WRITTEN EXERCISE :: Count the lines in the data below that contain the word "Select", matching case exactly, and give only the number.
○ ○ ○ ○
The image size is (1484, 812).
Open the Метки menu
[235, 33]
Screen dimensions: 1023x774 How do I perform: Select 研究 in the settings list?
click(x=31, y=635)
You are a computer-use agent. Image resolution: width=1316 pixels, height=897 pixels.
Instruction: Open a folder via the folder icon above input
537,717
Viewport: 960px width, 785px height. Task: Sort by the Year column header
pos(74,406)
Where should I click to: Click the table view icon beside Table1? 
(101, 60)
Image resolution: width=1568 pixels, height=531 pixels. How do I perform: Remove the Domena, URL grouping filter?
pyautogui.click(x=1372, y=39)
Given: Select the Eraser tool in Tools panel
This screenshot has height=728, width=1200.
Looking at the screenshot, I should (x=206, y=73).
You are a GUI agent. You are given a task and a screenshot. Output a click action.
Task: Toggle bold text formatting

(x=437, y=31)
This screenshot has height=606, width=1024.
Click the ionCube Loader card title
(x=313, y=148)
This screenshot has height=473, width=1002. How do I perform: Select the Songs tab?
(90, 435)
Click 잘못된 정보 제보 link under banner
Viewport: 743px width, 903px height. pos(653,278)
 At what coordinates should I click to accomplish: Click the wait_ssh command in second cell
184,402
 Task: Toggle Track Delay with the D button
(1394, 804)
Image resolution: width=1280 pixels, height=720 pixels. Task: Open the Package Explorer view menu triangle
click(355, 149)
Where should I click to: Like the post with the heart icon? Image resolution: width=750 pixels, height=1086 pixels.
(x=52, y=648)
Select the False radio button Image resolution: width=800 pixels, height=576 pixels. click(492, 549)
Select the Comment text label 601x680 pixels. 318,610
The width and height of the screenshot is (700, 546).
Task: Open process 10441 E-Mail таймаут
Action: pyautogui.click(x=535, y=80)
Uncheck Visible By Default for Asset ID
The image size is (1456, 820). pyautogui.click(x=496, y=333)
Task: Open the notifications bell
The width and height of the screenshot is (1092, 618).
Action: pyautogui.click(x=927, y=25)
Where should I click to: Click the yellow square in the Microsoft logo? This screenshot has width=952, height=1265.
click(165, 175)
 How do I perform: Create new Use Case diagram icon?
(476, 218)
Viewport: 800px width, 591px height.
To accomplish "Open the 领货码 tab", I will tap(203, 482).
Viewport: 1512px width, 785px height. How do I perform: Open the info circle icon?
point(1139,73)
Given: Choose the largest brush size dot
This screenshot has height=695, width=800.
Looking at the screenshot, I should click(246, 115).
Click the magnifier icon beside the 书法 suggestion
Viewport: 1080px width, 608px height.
○ ○ ○ ○
CORRECT ANSWER :: 5